WHAT YOU NEED TO DO » Edit the listing below so that each "Identify the location of" reads "Find the position of". Keep everything else the same.
Start of WORKING DATA
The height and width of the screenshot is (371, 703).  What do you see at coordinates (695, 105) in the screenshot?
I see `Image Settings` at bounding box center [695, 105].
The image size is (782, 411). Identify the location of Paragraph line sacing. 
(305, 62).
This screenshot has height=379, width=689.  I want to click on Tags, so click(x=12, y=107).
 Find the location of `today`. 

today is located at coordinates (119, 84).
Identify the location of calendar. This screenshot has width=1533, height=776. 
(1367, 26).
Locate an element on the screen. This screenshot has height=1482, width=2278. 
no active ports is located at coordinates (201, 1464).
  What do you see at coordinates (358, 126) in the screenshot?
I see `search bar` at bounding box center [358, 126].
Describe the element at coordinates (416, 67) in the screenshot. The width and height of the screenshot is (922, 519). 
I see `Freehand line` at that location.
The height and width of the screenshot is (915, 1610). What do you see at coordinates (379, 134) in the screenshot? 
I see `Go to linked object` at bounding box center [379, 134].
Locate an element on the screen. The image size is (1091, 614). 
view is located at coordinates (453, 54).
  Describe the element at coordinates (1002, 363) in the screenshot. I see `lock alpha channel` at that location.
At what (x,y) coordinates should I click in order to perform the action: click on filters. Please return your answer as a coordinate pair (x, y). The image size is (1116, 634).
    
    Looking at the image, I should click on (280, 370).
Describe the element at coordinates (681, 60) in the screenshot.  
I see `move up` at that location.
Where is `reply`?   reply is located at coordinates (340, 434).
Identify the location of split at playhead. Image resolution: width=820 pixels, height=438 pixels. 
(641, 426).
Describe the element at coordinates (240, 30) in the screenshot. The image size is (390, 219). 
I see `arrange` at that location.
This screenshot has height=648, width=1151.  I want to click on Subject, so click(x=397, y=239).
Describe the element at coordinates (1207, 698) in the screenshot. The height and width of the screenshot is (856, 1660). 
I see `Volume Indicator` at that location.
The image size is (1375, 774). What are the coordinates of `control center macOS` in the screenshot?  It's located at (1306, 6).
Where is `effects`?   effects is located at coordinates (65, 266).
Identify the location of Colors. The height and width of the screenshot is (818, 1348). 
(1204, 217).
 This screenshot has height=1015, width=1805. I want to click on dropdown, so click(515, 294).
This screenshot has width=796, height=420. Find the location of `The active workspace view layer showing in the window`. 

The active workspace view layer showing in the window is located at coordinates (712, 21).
End of WORKING DATA
EXERCISE OUTPUT »
The height and width of the screenshot is (371, 703).  What do you see at coordinates (695, 105) in the screenshot?
I see `Image Settings` at bounding box center [695, 105].
The image size is (782, 411). Find the position of Paragraph line sacing. 
(305, 62).
This screenshot has height=379, width=689.  I want to click on Tags, so click(x=12, y=107).
 Find the location of `today`. 

today is located at coordinates (119, 84).
Find the position of calendar. This screenshot has width=1533, height=776. 
(1367, 26).
Locate an element on the screen. This screenshot has height=1482, width=2278. 
no active ports is located at coordinates (201, 1464).
  What do you see at coordinates (358, 126) in the screenshot?
I see `search bar` at bounding box center [358, 126].
Describe the element at coordinates (416, 67) in the screenshot. The width and height of the screenshot is (922, 519). 
I see `Freehand line` at that location.
The height and width of the screenshot is (915, 1610). What do you see at coordinates (379, 134) in the screenshot? 
I see `Go to linked object` at bounding box center [379, 134].
Locate an element on the screen. The image size is (1091, 614). 
view is located at coordinates (453, 54).
  Describe the element at coordinates (1002, 363) in the screenshot. I see `lock alpha channel` at that location.
At what (x,y) coordinates should I click in order to perform the action: click on filters. Please return your answer as a coordinate pair (x, y). The image size is (1116, 634).
    
    Looking at the image, I should click on (280, 370).
Describe the element at coordinates (681, 60) in the screenshot.  
I see `move up` at that location.
Where is `reply`?   reply is located at coordinates (340, 434).
Find the position of split at playhead. Image resolution: width=820 pixels, height=438 pixels. 
(641, 426).
Describe the element at coordinates (240, 30) in the screenshot. The image size is (390, 219). 
I see `arrange` at that location.
This screenshot has height=648, width=1151.  I want to click on Subject, so click(x=397, y=239).
Describe the element at coordinates (1207, 698) in the screenshot. The height and width of the screenshot is (856, 1660). 
I see `Volume Indicator` at that location.
The image size is (1375, 774). What are the coordinates of `control center macOS` in the screenshot?  It's located at (1306, 6).
Where is `effects`?   effects is located at coordinates (65, 266).
Find the position of Colors. The height and width of the screenshot is (818, 1348). 
(1204, 217).
 This screenshot has height=1015, width=1805. I want to click on dropdown, so click(515, 294).
This screenshot has width=796, height=420. Find the location of `The active workspace view layer showing in the window`. 

The active workspace view layer showing in the window is located at coordinates (712, 21).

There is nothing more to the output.